I suckled at Mother's breasts until the age of almost seven, running wild with my friends until hunger or thirst nudged me and then dashing back into the coolness of the house, impatiently crying out for my mother. Regardless of what she was doing, I pushed aside her sari and let my mouth curl around the unbound mounds of soft toffee brown. My head and shoulders burrowed inside the safety of her rough cotton sari, the clear scent of her, the innocent love in the milk that flowed into my mouth and the warm comfort of those quiet sucking sounds that I used to make inside the envelope of her flesh. Try as they might, the cruel years have not managed to rob my memory of either taste or sound.

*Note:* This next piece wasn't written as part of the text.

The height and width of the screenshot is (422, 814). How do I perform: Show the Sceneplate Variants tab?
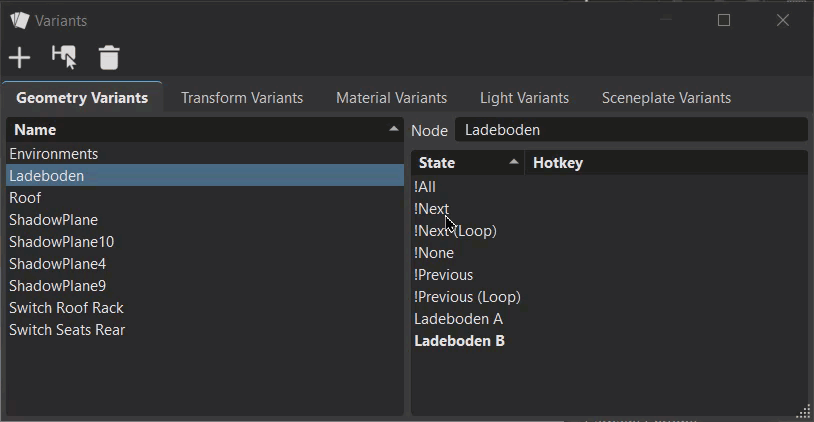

For many years I hated the taste of rice or any kind of vegetables, content to live on sweet milk and yellow mangoes. My uncle was a mango dealer of sorts, and crates of them used to sit in the storeroom at the back of our house. A skinny mahout on an elephant would deposit them, and there they waited until another arrived to pick them up. But while they waited ... I sprinted to the very top of those wooden crates and sat cross-legged, without the slightest fear of the spiders and scorpions that inevitably lurked within. Even being bitten by a centipede and turning blue for four whole days didn't deter me. All my life I have been driven by the blind compulsion to walk barefoot down the difficult path. "Come back," people scream desperately at me. My feet bleeding and torn, I grit my teeth and press on in the opposite direction.
Dissolute and untamed, I tore the skins off the succulent orange flesh with my teeth. It is one of the most powerful images I still carry with me. Me all alone in the cool darkness of our storeroom, high atop those wooden crates, with sticky, sweet-warm juices running down my arms and legs, gorging my way through a heap of my uncle's wares.
Unlike boys, girls didn't have to go to school in our day, and except in my father's presence I was mostly left to run wild. Until, that is, at the age of fourteen, when the first drop of menstrual blood proclaimed me suddenly and distressingly a grown woman. For the first week I was shut up in a small room with the windows nailed shut. It was the custom, for no self-respecting family was prepared to risk the possibility of adventurous boys climbing up coconut trees to peek at the newly found secret charms of their daughters.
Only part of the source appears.